Put the stretch of the data from the line containing "465x465 pixels. How" through the end into a Markdown table with the columns Row and Text, one numbered row per line. Skip blank lines and leave the pictures out.

■ Data from a dataset:

···

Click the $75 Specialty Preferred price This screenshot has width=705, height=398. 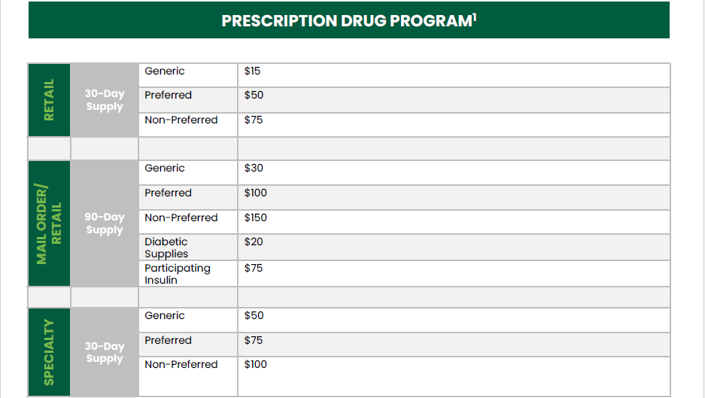point(253,340)
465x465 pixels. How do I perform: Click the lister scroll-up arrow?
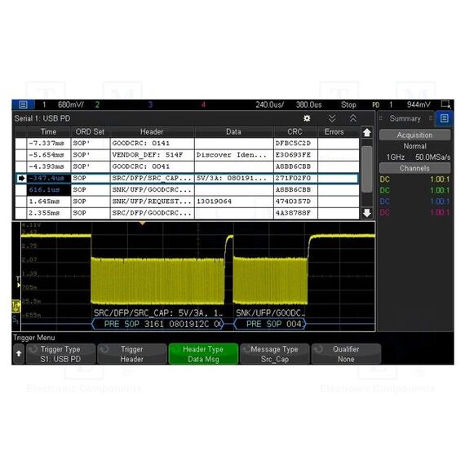click(367, 132)
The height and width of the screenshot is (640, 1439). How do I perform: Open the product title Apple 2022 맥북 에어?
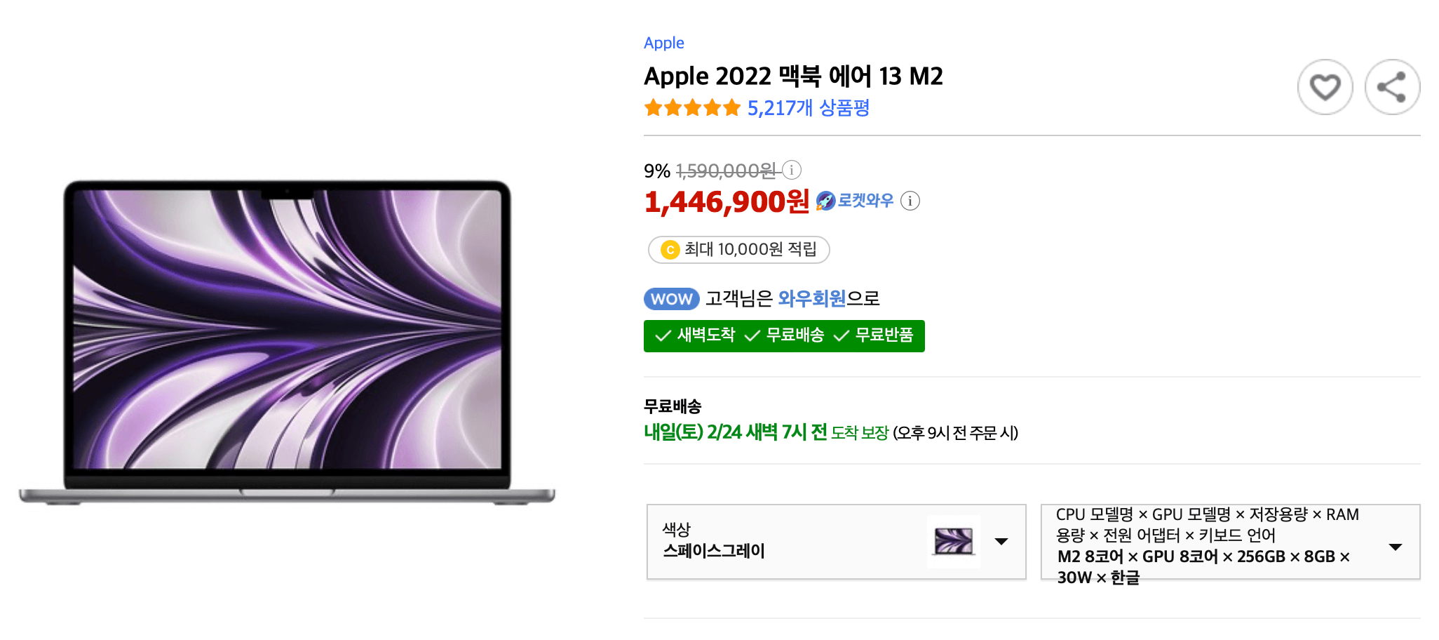coord(793,76)
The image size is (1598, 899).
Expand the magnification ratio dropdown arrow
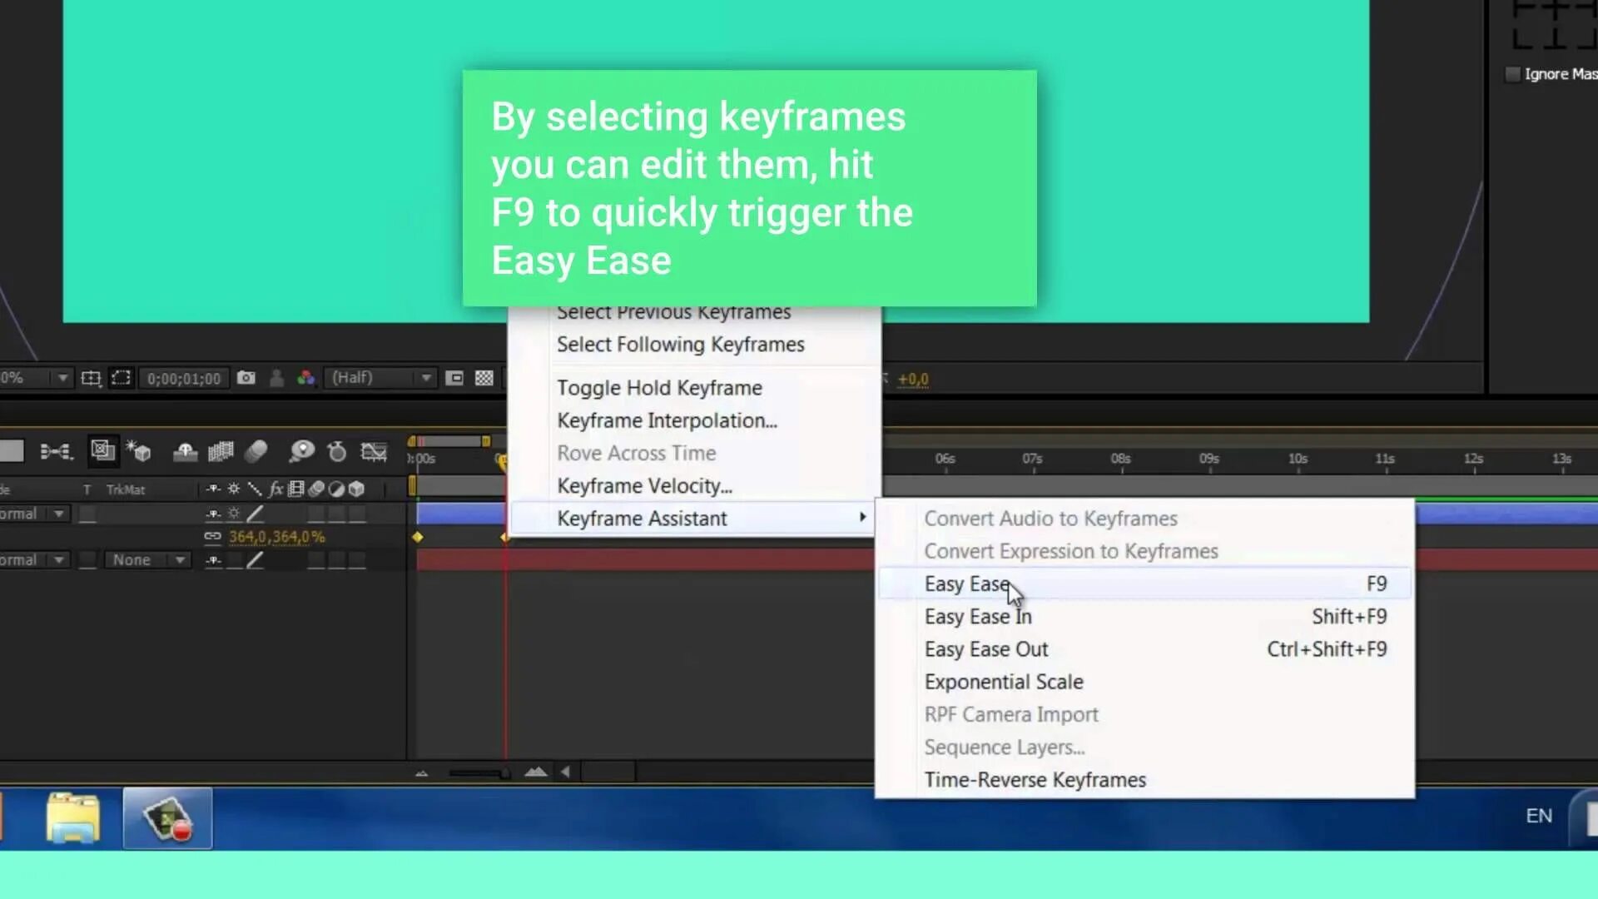point(62,378)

···

■ WORKED ANSWER:
| Row | Text |
|---|---|
| 1 | 465x465 pixels. How do I perform: Click the lister scroll-up arrow? |
| 2 | click(367, 132) |
| 3 | The height and width of the screenshot is (640, 1439). How do I perform: Open the product title Apple 2022 맥북 에어? |
| 4 | coord(793,76) |
| 5 | The image size is (1598, 899). |
| 6 | Expand the magnification ratio dropdown arrow |
| 7 | point(62,378) |